On Saturday, four teenagers were also injured by a lighting strike near a pool, also in Colorado.
These numbers are way down from the 1940s, according to John Jensenius, a meteorologist and lightning safety specialist with the National Weather Service. Back then, 300 to 400 people died from lightning strikes each year, mainly due to the prevalence of corded phones, which “when people held it right up to their head, was a direct connection with wires outside,” and a higher number of farmers sitting on uncovered tractors.
Today, nearly two-thirds of lightning deaths and injuries are sustained while engaging in outdoor leisure activities. The most dangerous are water-related pastimes, such as fishing. More than 70 percent of lightning deaths occur in June, July, and August.
For those who survive lightning strikes, there are support groups, such as Lightning Strike and Electric Shock Survivors International, which boasts around 1,800 members.
There are six different types of lightning strikes, and only around three to five percent of all victims are directly hit by the lightning. The vast majority are hit either by energy spreading through the ground from a nearby strike, or by a flash discharge from a nearby object, such as a tree, that has been struck.
"We have a very simple saying: 'When thunder roars, go indoors,’” Jensenius tells NPR. “Which means if you hear thunder, you need to be inside right away.”

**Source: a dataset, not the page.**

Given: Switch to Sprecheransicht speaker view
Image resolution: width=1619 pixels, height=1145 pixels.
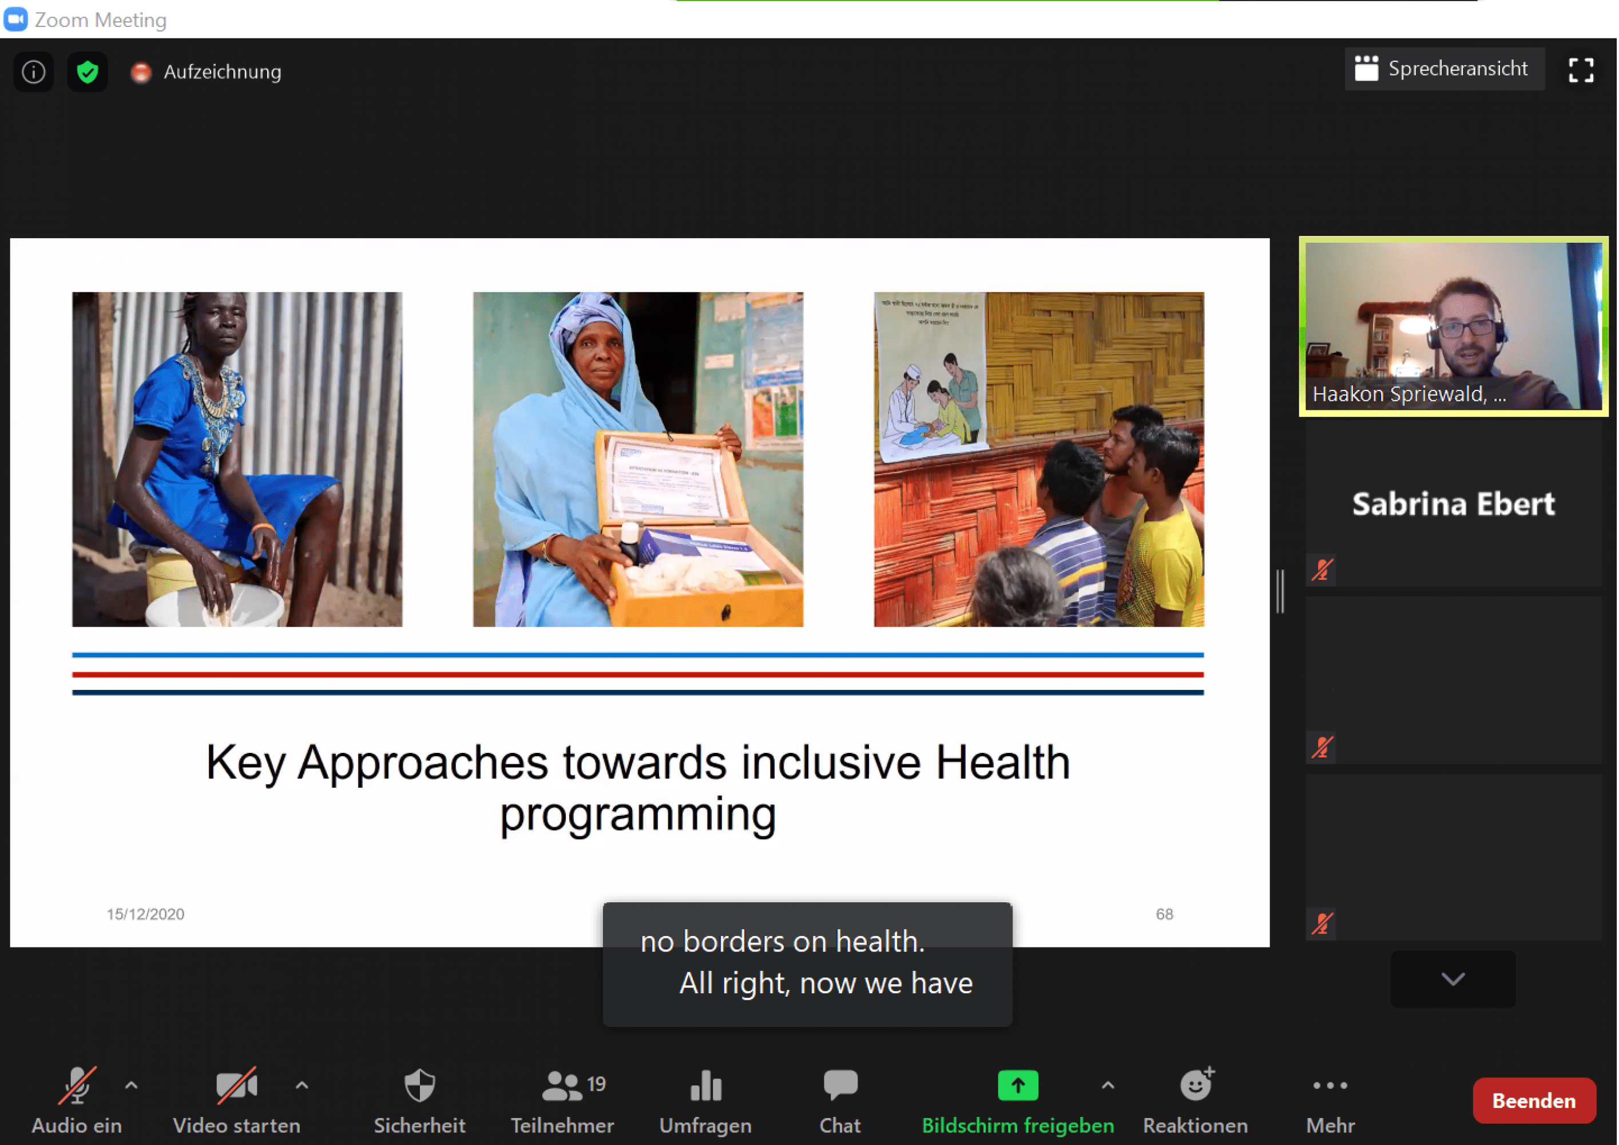Looking at the screenshot, I should [x=1443, y=68].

Once inside, avoid using the telephone, taking a shower, washing your hands, doing dishes, or having contact with conductive surfaces, including metal doors, window frames, wiring and plumbing.
If you are stuck outside in a thunderstorm, you can slightly lower your chances of being struck by avoiding high places, open fields, isolated trees, rain or picnic shelters, communications towers, flagpoles, light poles, metal fences, convertibles, and water, the NOAA recommends.
To ascertain how far away lightning is from you, count the seconds between the flash of lightning and clap of thunder, then divide that number by 5. This will tell you how many miles away the strike is. If the time delay between seeing and hearing the lightning and thunder is less than 30 seconds, get indoors.